• PROBLEM STATEMENT
Set the data down once more, exactly as it is written.

--- DATA FOR REVIEW Enclosed Below ---

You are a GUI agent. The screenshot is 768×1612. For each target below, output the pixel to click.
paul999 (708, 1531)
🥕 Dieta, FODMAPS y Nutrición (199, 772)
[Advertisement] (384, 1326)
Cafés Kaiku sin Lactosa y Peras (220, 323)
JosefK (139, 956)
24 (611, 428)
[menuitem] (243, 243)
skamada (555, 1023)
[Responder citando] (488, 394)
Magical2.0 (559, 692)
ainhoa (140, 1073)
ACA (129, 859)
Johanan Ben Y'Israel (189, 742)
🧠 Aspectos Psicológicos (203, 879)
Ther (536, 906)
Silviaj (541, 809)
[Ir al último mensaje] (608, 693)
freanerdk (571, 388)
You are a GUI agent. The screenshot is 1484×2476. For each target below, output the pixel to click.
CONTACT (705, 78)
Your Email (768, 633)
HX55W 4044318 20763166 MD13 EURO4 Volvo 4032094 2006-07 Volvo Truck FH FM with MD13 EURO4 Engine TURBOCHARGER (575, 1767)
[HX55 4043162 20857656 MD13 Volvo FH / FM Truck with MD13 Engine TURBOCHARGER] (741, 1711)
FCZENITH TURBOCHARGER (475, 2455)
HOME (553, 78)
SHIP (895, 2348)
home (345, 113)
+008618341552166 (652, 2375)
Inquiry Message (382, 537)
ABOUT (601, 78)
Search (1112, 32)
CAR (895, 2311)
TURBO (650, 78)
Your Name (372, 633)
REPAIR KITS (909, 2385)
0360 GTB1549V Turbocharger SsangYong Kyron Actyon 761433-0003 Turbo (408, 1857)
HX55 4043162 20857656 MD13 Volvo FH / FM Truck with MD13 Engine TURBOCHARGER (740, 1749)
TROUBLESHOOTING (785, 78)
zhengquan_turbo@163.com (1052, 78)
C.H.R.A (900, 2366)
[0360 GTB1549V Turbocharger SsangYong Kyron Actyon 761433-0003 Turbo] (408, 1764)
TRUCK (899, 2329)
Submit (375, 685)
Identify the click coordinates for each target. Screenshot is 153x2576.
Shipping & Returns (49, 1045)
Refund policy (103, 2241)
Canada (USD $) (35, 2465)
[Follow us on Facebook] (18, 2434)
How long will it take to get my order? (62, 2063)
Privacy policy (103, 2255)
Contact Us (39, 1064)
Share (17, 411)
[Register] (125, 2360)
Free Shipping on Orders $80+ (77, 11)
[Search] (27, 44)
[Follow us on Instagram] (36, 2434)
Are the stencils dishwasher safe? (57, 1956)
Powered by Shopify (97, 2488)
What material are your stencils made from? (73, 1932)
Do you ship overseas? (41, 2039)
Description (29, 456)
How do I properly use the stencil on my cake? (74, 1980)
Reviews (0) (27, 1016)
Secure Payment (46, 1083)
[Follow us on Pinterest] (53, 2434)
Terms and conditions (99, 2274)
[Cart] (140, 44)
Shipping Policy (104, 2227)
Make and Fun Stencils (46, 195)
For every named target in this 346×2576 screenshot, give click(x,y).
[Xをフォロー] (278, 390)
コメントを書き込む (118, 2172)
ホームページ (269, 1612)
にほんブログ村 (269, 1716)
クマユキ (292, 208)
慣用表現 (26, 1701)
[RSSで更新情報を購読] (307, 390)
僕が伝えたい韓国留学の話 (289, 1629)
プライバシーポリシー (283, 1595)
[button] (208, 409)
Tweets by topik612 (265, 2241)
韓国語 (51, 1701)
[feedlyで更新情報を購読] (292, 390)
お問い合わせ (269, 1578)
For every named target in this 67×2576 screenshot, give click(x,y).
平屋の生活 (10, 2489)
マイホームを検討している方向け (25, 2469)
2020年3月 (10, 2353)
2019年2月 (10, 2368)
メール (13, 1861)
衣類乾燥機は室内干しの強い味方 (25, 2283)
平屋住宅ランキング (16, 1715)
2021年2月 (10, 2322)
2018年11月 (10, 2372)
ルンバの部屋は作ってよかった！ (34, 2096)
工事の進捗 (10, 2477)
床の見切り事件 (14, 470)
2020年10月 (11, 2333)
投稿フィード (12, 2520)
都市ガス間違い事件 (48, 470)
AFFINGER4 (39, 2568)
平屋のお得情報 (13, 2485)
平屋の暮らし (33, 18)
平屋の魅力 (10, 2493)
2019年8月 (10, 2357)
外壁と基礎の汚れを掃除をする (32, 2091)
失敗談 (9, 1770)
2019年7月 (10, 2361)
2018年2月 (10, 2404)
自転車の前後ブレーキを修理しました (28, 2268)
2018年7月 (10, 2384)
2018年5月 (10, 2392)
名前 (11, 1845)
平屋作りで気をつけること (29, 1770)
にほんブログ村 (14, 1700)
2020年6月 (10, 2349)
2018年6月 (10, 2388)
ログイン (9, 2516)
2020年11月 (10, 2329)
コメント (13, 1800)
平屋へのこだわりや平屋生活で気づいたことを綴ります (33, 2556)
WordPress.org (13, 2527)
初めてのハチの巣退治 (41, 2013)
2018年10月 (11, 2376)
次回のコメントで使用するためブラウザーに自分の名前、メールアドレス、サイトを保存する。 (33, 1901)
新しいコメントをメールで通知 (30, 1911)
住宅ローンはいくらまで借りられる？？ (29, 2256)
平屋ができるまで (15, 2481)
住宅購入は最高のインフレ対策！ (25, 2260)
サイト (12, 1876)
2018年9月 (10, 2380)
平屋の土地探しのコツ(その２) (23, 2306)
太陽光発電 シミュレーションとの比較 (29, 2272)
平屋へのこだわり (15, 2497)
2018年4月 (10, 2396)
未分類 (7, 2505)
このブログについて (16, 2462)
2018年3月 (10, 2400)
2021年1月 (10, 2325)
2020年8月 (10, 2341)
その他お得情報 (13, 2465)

--- End of Enclosed DATA FOR REVIEW ---

• SOLUTION TO THIS EXERCISE
You are a GUI agent. The screenshot is 768×1612. For each target below, output the pixel to click.
paul999 (708, 1531)
🥕 Dieta, FODMAPS y Nutrición (199, 772)
[Advertisement] (384, 1326)
Cafés Kaiku sin Lactosa y Peras (220, 323)
JosefK (139, 956)
24 (611, 428)
[menuitem] (243, 243)
skamada (555, 1023)
[Responder citando] (488, 394)
Magical2.0 (559, 692)
ainhoa (140, 1073)
ACA (129, 859)
Johanan Ben Y'Israel (189, 742)
🧠 Aspectos Psicológicos (203, 879)
Ther (536, 906)
Silviaj (541, 809)
[Ir al último mensaje] (608, 693)
freanerdk (571, 388)
You are a GUI agent. The screenshot is 1484×2476. For each target below, output the pixel to click.
CONTACT (705, 78)
Your Email (768, 633)
HX55W 4044318 20763166 MD13 EURO4 Volvo 4032094 2006-07 Volvo Truck FH FM with MD13 EURO4 Engine TURBOCHARGER (575, 1767)
[HX55 4043162 20857656 MD13 Volvo FH / FM Truck with MD13 Engine TURBOCHARGER] (741, 1711)
FCZENITH TURBOCHARGER (475, 2455)
HOME (553, 78)
SHIP (895, 2348)
home (345, 113)
+008618341552166 (652, 2375)
Inquiry Message (382, 537)
ABOUT (601, 78)
Search (1112, 32)
CAR (895, 2311)
TURBO (650, 78)
Your Name (372, 633)
REPAIR KITS (909, 2385)
0360 GTB1549V Turbocharger SsangYong Kyron Actyon 761433-0003 Turbo (408, 1857)
HX55 4043162 20857656 MD13 Volvo FH / FM Truck with MD13 Engine TURBOCHARGER (740, 1749)
TROUBLESHOOTING (785, 78)
zhengquan_turbo@163.com (1052, 78)
C.H.R.A (900, 2366)
[0360 GTB1549V Turbocharger SsangYong Kyron Actyon 761433-0003 Turbo] (408, 1764)
TRUCK (899, 2329)
Submit (375, 685)
Identify the click coordinates for each target. Screenshot is 153x2576.
Shipping & Returns (49, 1045)
Refund policy (103, 2241)
Canada (USD $) (35, 2465)
[Follow us on Facebook] (18, 2434)
How long will it take to get my order? (62, 2063)
Privacy policy (103, 2255)
Contact Us (39, 1064)
Share (17, 411)
[Register] (125, 2360)
Free Shipping on Orders $80+ (77, 11)
[Search] (27, 44)
[Follow us on Instagram] (36, 2434)
Are the stencils dishwasher safe? (57, 1956)
Powered by Shopify (97, 2488)
What material are your stencils made from? (73, 1932)
Do you ship overseas? (41, 2039)
Description (29, 456)
How do I properly use the stencil on my cake? (74, 1980)
Reviews (0) (27, 1016)
Secure Payment (46, 1083)
[Follow us on Pinterest] (53, 2434)
Terms and conditions (99, 2274)
[Cart] (140, 44)
Shipping Policy (104, 2227)
Make and Fun Stencils (46, 195)
For every named target in this 346×2576 screenshot, give click(x,y).
[Xをフォロー] (278, 390)
コメントを書き込む (118, 2172)
ホームページ (269, 1612)
にほんブログ村 (269, 1716)
クマユキ (292, 208)
慣用表現 (26, 1701)
[RSSで更新情報を購読] (307, 390)
僕が伝えたい韓国留学の話 (289, 1629)
プライバシーポリシー (283, 1595)
[button] (208, 409)
Tweets by topik612 (265, 2241)
韓国語 (51, 1701)
[feedlyで更新情報を購読] (292, 390)
お問い合わせ (269, 1578)
For every named target in this 67×2576 screenshot, give click(x,y).
平屋の生活 (10, 2489)
マイホームを検討している方向け (25, 2469)
2020年3月 (10, 2353)
2019年2月 (10, 2368)
メール (13, 1861)
衣類乾燥機は室内干しの強い味方 (25, 2283)
平屋住宅ランキング (16, 1715)
2021年2月 (10, 2322)
2018年11月 (10, 2372)
ルンバの部屋は作ってよかった！ (34, 2096)
工事の進捗 (10, 2477)
床の見切り事件 (14, 470)
2020年10月 (11, 2333)
投稿フィード (12, 2520)
都市ガス間違い事件 (48, 470)
AFFINGER4 (39, 2568)
平屋のお得情報 (13, 2485)
平屋の暮らし (33, 18)
平屋の魅力 (10, 2493)
2019年8月 (10, 2357)
外壁と基礎の汚れを掃除をする (32, 2091)
失敗談 (9, 1770)
2019年7月 (10, 2361)
2018年2月 (10, 2404)
自転車の前後ブレーキを修理しました (28, 2268)
2018年7月 (10, 2384)
2018年5月 (10, 2392)
名前 (11, 1845)
平屋作りで気をつけること (29, 1770)
にほんブログ村 (14, 1700)
2020年6月 (10, 2349)
2018年6月 (10, 2388)
ログイン (9, 2516)
2020年11月 (10, 2329)
コメント (13, 1800)
平屋へのこだわりや平屋生活で気づいたことを綴ります (33, 2556)
WordPress.org (13, 2527)
初めてのハチの巣退治 (41, 2013)
2018年10月 (11, 2376)
次回のコメントで使用するためブラウザーに自分の名前、メールアドレス、サイトを保存する。 (33, 1901)
新しいコメントをメールで通知 (30, 1911)
住宅ローンはいくらまで借りられる？？ (29, 2256)
平屋ができるまで (15, 2481)
住宅購入は最高のインフレ対策！ (25, 2260)
サイト (12, 1876)
2018年9月 (10, 2380)
平屋の土地探しのコツ(その２) (23, 2306)
太陽光発電 シミュレーションとの比較 (29, 2272)
平屋へのこだわり (15, 2497)
2018年4月 (10, 2396)
未分類 (7, 2505)
このブログについて (16, 2462)
2018年3月 (10, 2400)
2021年1月 (10, 2325)
2020年8月 (10, 2341)
その他お得情報 (13, 2465)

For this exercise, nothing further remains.